DJ Krush emerged from the Japanese hip-hop scene, but his eponymous 1994 debut album, with its slow-motion beats and moody, atmospheric samples, found its Western home among trip-hop fans, who embraced him as they did DJ Shadow, DJ Spooky and DJ Cam. He signed to Mo’Wax for his second album, 1994’s Strictly Turntablized, and jumped to Sony for his third, 1995’s Meiso. Before that, his work had been almost exclusively instrumental, but on Meiso he welcomed several notable American rappers—CL Smooth, Black Thought and Malik B of the Roots, Guru and Big Shug—into his world. The album also featured a collaboration with DJ Shadow.
Later releases like 2001’s Zen and 2002’s The Message at the Depth featured vocal contributions from artists ranging from Company Flow to Zap Mama, Antipop Consortium and Anticon, as well as multiple Japanese rappers. In between these albums, though, he released stranger, more minimal and more adventurous projects like 1996’s Ki-Oku, a collaboration with trumpeter Toshinori Kondo; 1998’s almost entirely instrumental Kakusei; and 2004’s Jaku. The latter album, possibly his masterpiece, brought in spiritually minded Japanese jazz artists like saxophonist Akira Sakata, pianist Ken Shima, and shakuhachi player Shuuzan Morita, as well as tsugaru-jamisen player Shinishi Kinoshita. The tracks created a meditative yet still floor-shaking combination of spiritual jazz, traditional Japanese sounds, and thunderous beats. Touring in support of Jaku, he brought Sakata and Shima to New York, along with rappers Mr. Lif and Aesop Rock. The show (which I saw) was a heady swirl, and an unforgettable live experience.
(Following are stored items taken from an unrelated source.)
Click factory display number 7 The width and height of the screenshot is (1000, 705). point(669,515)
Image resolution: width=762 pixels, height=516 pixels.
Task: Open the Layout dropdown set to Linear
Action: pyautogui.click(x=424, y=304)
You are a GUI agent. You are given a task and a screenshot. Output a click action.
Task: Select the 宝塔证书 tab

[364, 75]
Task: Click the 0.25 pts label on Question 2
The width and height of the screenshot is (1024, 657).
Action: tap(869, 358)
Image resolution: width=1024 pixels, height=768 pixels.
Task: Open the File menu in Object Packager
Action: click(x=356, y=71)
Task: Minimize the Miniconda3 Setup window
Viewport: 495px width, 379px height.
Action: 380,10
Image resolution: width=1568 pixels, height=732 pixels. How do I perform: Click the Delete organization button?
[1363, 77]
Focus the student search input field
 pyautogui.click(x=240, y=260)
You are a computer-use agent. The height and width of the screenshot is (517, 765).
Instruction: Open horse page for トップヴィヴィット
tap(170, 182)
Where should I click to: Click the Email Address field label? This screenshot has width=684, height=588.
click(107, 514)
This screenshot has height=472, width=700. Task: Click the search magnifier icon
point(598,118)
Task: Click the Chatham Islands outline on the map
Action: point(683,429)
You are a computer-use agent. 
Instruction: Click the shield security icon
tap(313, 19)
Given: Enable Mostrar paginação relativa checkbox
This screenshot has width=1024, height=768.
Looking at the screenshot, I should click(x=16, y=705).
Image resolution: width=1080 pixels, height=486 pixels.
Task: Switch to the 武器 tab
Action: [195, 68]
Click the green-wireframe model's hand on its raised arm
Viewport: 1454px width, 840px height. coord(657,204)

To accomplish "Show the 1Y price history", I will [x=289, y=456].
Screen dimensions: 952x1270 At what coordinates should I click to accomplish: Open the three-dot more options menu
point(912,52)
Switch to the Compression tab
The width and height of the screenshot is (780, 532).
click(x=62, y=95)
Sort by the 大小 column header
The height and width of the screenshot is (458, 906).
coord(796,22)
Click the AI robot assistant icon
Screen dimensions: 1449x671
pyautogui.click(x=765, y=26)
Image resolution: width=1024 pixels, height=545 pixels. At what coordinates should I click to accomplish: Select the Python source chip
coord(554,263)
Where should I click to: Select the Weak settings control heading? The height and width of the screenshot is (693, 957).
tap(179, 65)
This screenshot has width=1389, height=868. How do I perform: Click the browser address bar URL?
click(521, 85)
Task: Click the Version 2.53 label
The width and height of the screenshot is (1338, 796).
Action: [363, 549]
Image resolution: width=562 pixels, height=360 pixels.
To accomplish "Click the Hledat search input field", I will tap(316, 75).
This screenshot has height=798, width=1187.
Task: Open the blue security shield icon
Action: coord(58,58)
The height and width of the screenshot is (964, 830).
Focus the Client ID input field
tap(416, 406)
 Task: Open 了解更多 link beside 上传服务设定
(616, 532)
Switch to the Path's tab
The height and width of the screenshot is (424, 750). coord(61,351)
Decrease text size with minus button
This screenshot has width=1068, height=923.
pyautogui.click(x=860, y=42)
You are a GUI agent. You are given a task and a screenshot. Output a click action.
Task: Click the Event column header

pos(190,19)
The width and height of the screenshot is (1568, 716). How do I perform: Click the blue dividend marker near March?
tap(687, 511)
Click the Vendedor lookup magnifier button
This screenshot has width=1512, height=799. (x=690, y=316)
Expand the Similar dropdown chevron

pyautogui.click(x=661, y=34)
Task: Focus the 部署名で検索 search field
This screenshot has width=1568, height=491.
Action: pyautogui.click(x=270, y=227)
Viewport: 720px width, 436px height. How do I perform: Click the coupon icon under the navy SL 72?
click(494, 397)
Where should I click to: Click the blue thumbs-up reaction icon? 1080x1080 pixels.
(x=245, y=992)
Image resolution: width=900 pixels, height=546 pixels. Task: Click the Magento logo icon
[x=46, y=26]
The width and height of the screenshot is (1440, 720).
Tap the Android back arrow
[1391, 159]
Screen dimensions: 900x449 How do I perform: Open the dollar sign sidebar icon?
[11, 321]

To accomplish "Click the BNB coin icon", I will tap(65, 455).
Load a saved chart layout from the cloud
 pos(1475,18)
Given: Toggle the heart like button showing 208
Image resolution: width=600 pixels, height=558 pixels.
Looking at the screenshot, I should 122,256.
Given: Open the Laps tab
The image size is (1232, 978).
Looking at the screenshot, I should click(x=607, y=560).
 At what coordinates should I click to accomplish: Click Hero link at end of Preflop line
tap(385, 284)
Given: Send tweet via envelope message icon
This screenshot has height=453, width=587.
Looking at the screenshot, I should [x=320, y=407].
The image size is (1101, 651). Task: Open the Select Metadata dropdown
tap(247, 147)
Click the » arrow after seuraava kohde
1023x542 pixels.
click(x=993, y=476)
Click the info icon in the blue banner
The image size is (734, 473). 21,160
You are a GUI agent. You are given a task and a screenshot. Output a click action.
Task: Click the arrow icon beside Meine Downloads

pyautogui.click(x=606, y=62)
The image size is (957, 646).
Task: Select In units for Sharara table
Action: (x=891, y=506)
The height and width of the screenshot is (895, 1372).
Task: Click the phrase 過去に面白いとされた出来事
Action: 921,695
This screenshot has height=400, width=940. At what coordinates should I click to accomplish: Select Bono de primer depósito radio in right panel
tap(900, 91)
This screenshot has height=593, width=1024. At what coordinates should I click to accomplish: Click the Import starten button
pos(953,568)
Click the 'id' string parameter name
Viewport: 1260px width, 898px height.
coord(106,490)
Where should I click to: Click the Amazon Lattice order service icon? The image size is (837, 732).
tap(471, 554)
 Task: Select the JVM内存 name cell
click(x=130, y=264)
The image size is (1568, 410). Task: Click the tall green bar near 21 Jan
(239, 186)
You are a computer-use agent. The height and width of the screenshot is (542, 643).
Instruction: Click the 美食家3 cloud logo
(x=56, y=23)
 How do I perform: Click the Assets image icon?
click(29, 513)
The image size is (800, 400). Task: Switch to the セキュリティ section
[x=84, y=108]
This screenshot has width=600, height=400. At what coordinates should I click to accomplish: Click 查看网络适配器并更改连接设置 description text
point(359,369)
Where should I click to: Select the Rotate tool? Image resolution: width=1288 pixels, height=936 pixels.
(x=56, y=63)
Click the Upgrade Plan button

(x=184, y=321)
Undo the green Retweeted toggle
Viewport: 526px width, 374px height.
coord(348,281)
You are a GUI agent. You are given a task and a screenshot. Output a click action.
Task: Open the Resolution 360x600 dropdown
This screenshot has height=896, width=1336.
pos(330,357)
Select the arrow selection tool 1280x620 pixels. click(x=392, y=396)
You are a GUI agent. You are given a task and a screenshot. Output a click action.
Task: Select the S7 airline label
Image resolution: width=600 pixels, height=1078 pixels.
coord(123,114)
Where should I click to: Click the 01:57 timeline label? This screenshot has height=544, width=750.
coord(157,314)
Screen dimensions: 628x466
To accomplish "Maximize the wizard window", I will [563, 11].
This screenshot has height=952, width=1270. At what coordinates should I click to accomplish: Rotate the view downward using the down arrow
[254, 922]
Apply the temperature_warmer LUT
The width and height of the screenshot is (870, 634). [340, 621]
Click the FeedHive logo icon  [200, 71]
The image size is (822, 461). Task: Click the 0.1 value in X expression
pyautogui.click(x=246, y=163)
Krush mostly disappeared after Jaku. In 2006, he released a two-CD compilation, Stepping Stones: The Self-Remixed Best; the first disc featured vocalists, while the second was instrumental. But then he was gone until 2011, when he released a string of 10 singles, roughly one a month. His first full album since Jaku was 2015’s Butterfly Effect, a somewhat dancefloor-oriented release with guest appearances from rapper Divine Styler and composer Takashi Niigaki, among others. That was followed by 2017’s Kiseki, a stark and booming salute to the hip-hop underground that featured all Japanese rappers; the deluxe edition included a second disc of instrumental versions of every track.
Krush’s third comeback album, Cosmic Yard, feels like a sequel to Jaku. It’s entirely instrumental, and the music frequently has a spiritual quality; the guests all come from the world of Japanese jazz, with the exception of Dutch percussionist Binkbeats. Toshinori Kondo and Shuuzan Morita return, even playing together on one track, “Law of Harmony,” and virtuoso acoustic guitarist Yukihiro Atsumi performs on “Divine Protection.” But it’s far from a drifting, ambient/New Age effort. The beats are massive—blocklike slabs of rhythm slam into the sides of your head. “Asterism” chops surging strings into twitchy stabs, while “Emission Nebula” layers samples of mellow saxophone and forcefully yanked upright bass strings as a rhythm track composed of clicking wood blocks, cymbals like scissors snapping shut, and underwater bass booms rolls patiently on. On “Ignition” and “Habitable Zone (Chapter 1),” the beats are so distorted and aggressive, they’re like something off the Electric Ladyland compilations from the turn of the millennium. Jaku is still DJ Krush‘s best album, but this one carries enough of its spirit, and offers enough new ideas, that it’s well worth any fan’s time.